--- begin Selection ---

How To Collect Diecast Model Cars
If you’ve decided to turn your love of cars into a hobby collecting diecast models, then I think you’re going to have a lot of fun.
However you have some decisions to make about the scope of your collection since there are far more available than m most people have either the money to buy or the storage room to keep.
The Scope Of Your Diecast Model Collection
Rather than buying your models on an ad hoc, “that looks nice” basis, it’s good to select the parameters for your collection:
- Scale size – these models are close to exact replicas of the cars on the road but their size can vary significantly. I like the 1:18 scale as a good compromise between detail and cost but we’ll look at other scales below.
- Model brands – some collectors specialise in a particular brand like Matchbox or Mattel Hot Wheels.
- Marque brands – if you love Ferraris, then you could specialise in them.
- Periods – you can start and finish your collection for careers from particular years. Many of us are drawn to the cars of our childhood and I know that my love for cars from the 1960s and 1970s is far more intense that for more modern cars.

--- end Selection ---
--- begin Supplied data ---

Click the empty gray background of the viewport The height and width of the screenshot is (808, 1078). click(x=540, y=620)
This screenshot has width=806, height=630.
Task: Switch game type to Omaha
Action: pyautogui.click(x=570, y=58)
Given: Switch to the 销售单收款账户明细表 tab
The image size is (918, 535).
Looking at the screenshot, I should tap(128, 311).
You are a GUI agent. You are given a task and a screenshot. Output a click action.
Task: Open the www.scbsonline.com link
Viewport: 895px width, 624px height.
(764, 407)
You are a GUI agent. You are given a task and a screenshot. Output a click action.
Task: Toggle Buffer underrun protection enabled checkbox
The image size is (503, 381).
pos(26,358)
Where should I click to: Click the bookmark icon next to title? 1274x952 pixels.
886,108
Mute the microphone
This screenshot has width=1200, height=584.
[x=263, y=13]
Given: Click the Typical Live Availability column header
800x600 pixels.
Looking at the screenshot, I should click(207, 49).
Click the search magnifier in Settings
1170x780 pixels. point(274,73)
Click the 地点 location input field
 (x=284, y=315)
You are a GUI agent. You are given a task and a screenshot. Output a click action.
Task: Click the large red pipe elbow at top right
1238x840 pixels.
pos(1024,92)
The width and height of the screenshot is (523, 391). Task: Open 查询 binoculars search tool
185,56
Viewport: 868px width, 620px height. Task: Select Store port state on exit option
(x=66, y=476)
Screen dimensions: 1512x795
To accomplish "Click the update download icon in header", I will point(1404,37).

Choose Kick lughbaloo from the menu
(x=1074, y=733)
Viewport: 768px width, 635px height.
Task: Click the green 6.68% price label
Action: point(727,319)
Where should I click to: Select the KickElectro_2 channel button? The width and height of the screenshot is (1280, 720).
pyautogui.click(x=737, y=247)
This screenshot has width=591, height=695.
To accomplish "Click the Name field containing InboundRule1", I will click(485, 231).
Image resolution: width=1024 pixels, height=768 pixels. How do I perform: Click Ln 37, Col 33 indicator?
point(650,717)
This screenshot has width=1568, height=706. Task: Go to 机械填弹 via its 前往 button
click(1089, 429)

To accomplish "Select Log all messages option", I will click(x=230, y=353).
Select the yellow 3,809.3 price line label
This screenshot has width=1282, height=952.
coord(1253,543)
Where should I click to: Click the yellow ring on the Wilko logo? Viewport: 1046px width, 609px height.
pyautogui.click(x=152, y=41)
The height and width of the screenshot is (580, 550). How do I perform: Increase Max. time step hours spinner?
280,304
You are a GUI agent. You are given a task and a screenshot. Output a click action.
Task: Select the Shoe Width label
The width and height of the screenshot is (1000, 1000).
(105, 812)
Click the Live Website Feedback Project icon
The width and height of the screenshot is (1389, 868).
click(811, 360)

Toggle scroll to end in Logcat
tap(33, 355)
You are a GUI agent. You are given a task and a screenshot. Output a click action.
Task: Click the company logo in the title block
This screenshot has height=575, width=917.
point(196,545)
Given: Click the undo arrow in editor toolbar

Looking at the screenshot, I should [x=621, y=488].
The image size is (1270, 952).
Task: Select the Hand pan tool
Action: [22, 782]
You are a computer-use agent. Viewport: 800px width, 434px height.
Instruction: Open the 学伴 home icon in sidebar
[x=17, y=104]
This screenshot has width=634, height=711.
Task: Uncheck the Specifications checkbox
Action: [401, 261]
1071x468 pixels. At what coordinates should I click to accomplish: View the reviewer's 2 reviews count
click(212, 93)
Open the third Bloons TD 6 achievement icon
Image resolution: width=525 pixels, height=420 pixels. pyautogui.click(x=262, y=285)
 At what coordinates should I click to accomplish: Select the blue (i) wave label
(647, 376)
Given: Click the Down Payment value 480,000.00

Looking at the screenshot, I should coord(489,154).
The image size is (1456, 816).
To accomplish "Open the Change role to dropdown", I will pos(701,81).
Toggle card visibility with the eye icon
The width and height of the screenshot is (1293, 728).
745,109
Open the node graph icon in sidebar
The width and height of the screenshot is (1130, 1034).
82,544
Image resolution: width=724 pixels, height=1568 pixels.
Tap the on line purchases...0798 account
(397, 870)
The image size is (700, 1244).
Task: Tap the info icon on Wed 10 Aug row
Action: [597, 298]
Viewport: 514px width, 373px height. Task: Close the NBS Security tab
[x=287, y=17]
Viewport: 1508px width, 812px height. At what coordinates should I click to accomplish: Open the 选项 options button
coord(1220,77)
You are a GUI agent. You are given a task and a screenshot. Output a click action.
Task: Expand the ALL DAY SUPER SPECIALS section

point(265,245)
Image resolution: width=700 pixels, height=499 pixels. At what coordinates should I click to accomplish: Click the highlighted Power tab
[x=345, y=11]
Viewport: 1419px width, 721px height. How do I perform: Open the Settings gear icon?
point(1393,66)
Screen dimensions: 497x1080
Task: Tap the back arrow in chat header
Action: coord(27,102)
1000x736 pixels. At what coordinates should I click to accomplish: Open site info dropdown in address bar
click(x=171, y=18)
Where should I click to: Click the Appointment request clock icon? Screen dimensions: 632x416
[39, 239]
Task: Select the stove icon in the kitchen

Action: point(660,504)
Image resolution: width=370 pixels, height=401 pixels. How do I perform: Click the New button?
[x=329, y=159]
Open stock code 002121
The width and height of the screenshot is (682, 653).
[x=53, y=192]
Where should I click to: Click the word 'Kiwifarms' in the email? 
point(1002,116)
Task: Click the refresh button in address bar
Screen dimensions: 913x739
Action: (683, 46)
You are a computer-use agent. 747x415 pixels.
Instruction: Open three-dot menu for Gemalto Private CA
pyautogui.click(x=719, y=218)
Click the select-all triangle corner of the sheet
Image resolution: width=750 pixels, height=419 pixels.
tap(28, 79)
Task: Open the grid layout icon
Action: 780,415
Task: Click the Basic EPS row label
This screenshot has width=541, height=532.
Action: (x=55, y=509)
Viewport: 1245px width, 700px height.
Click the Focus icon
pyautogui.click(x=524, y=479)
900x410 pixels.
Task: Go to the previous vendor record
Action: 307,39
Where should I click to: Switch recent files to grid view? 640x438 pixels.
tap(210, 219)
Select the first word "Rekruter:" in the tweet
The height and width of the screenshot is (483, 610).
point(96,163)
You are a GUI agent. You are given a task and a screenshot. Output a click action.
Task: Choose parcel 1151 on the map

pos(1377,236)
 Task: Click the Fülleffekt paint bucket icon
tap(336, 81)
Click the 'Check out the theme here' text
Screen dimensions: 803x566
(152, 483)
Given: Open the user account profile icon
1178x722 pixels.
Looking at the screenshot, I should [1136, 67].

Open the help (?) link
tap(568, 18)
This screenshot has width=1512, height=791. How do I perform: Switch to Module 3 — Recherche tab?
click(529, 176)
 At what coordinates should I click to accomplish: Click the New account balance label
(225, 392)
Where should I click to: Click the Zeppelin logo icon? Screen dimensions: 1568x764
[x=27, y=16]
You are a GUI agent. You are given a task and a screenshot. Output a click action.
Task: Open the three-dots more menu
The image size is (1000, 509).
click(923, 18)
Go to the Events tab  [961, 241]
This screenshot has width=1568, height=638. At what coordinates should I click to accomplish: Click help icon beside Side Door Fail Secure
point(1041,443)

--- end Supplied data ---

To do -
A – Decide whether each statement agrees with the diecast collecting article. Answer yes or no for each and quote the words of the article that decide it.
(i) The writer favors the 1:18 scale as a balance between detail and cost.
(ii) Some collectors focus on one model brand, such as Matchbox.
(iii) The article advises buying models on a "that looks nice" basis.
B – According to the diecast collecting article, the writer loves cars from which decades far more intensely than more modern cars?
C – Reproduce everything in the diecast collecting article from "- Marque brands" down to "more modern cars.".

Full answers -
A –
(i) Yes: "I like the 1:18 scale as a good compromise between detail and cost"
(ii) Yes: "some collectors specialise in a particular brand like Matchbox or Mattel Hot Wheels"
(iii) No: "Rather than buying your models on an ad hoc, “that looks nice” basis, it’s good to select the parameters for your collection"

B – The 1960s and 1970s.

C –
- Marque brands – if you love Ferraris, then you could specialise in them.
- Periods – you can start and finish your collection for careers from particular years. Many of us are drawn to the cars of our childhood and I know that my love for cars from the 1960s and 1970s is far more intense that for more modern cars.